__Raw records__.
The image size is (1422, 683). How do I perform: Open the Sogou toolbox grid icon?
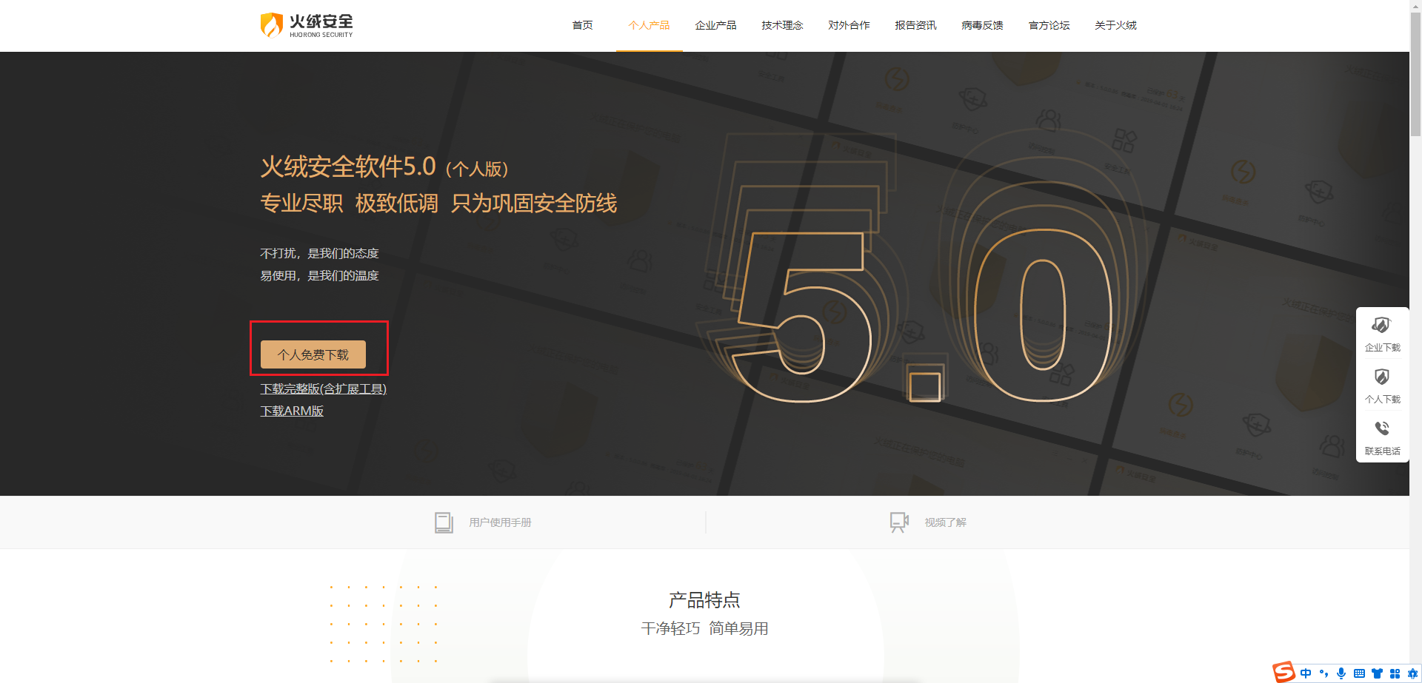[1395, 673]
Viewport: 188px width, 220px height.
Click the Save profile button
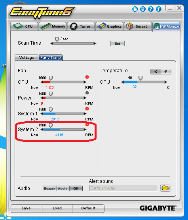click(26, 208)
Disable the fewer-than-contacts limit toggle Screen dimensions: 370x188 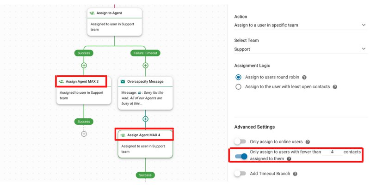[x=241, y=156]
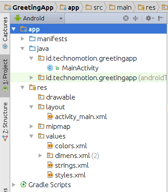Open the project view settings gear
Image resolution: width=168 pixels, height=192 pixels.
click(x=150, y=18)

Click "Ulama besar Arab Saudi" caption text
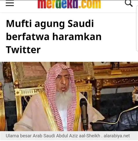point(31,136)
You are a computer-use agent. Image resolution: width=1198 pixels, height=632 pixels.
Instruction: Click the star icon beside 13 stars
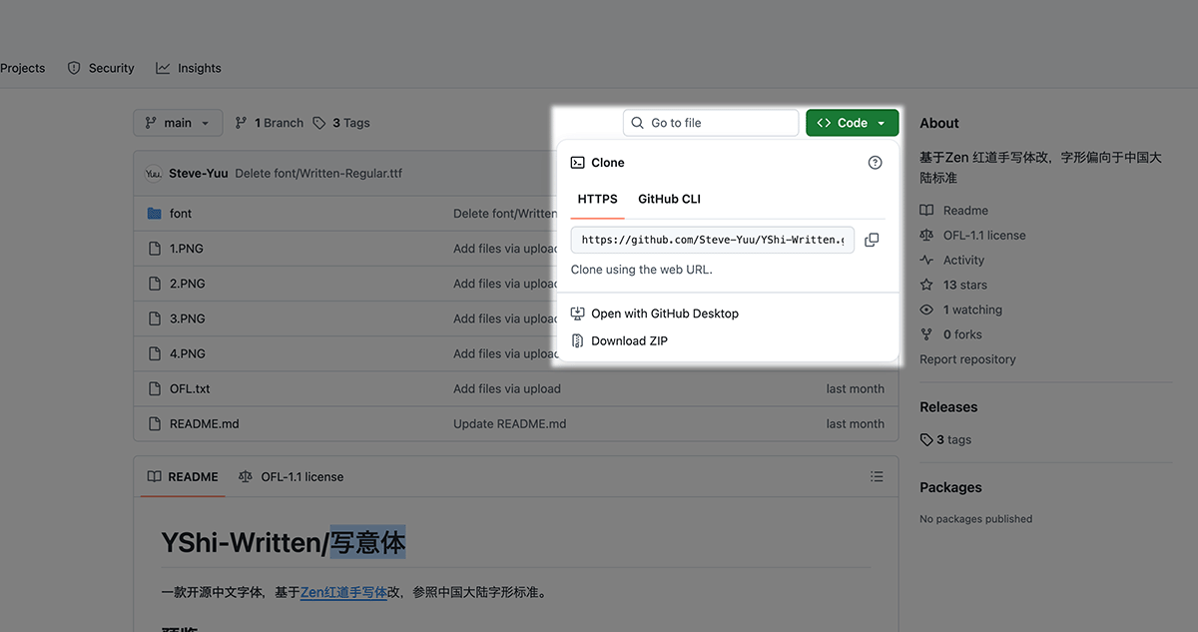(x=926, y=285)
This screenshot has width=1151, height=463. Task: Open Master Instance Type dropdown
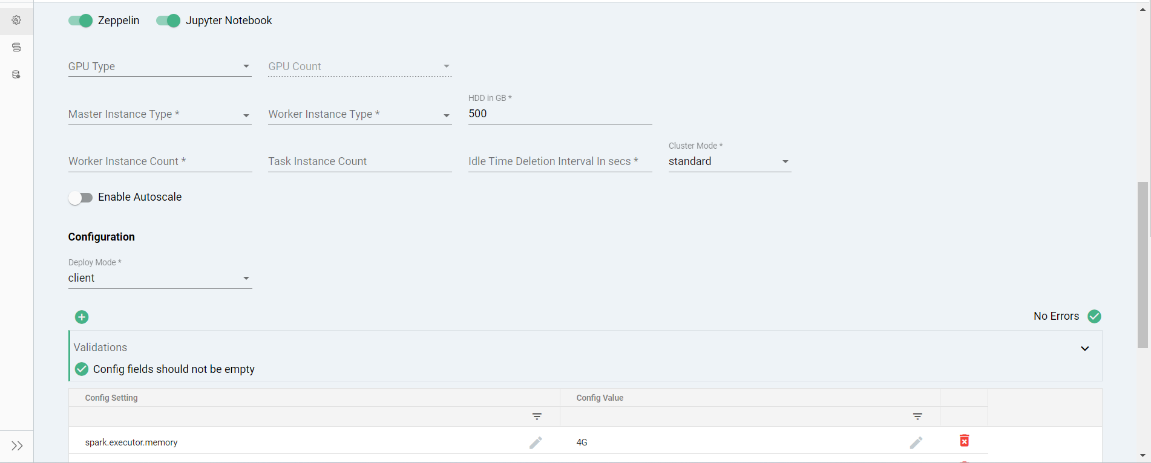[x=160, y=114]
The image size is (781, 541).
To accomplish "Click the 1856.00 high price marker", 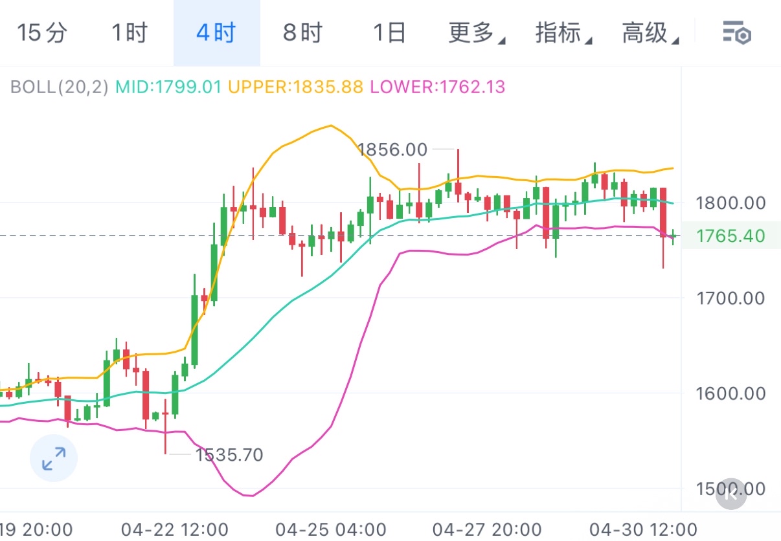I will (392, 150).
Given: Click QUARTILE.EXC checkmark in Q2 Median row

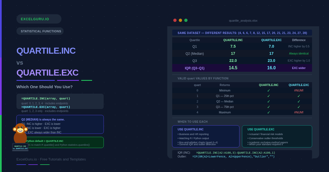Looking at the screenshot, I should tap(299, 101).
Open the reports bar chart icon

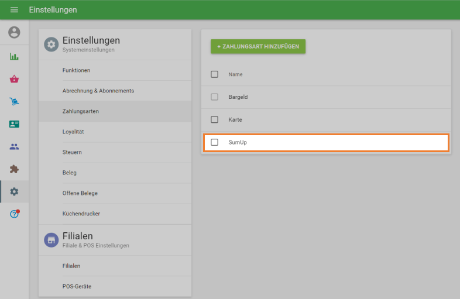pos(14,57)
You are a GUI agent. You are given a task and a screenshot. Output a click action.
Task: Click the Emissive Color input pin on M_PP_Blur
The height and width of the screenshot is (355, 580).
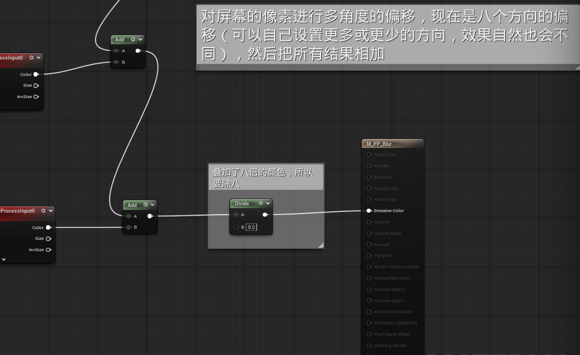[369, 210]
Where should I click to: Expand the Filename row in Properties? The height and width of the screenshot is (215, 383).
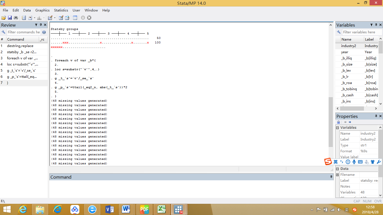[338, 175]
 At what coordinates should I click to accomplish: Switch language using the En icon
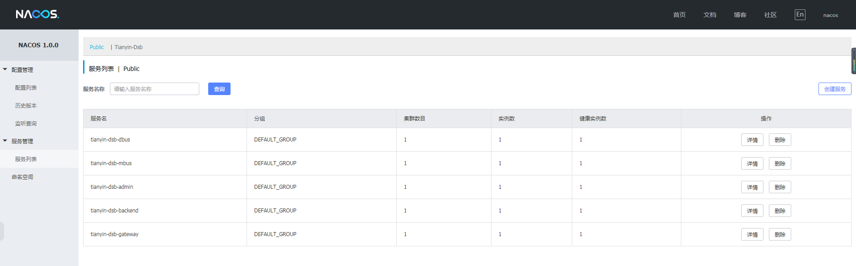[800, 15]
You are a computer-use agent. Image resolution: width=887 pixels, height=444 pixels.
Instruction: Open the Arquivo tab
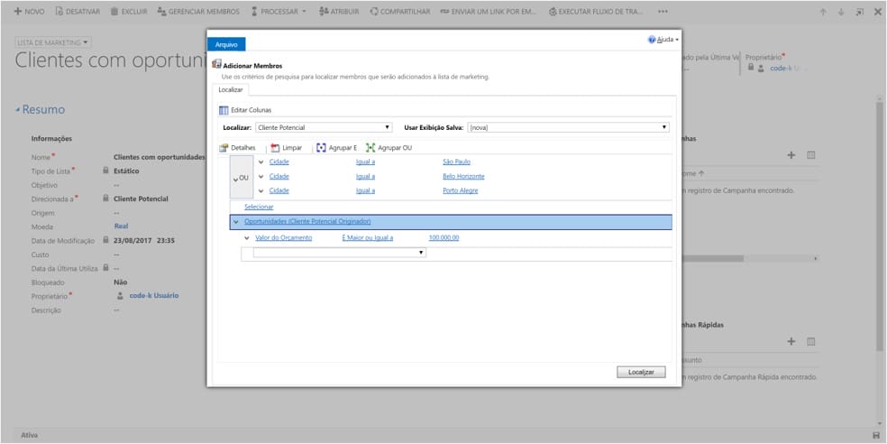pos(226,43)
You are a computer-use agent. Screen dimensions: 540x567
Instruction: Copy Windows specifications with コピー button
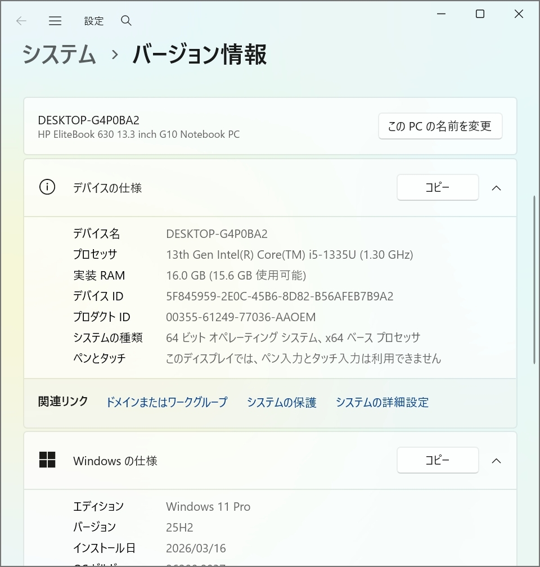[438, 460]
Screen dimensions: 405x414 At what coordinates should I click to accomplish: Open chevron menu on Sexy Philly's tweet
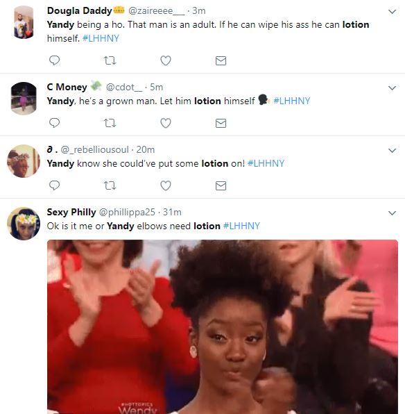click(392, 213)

__Problem description__.
Rewrite the entries as a numbered list, starting at the line containing "You are a computer-use agent. Image resolution: width=887" and continuing through the final line of the entries. Omit blank lines and leave the pictures out.

__Task response__.
1. You are a computer-use agent. Image resolution: width=887 pixels, height=444 pixels.
2. Instruction: Open the Arquivo tab
3. pos(226,43)
4. You are a computer-use agent. Screen dimensions: 540x567
5. Instruction: Copy Windows specifications with コピー button
6. [438, 460]
7. Screen dimensions: 405x414 At what coordinates should I click to accomplish: Open chevron menu on Sexy Philly's tweet
8. click(392, 213)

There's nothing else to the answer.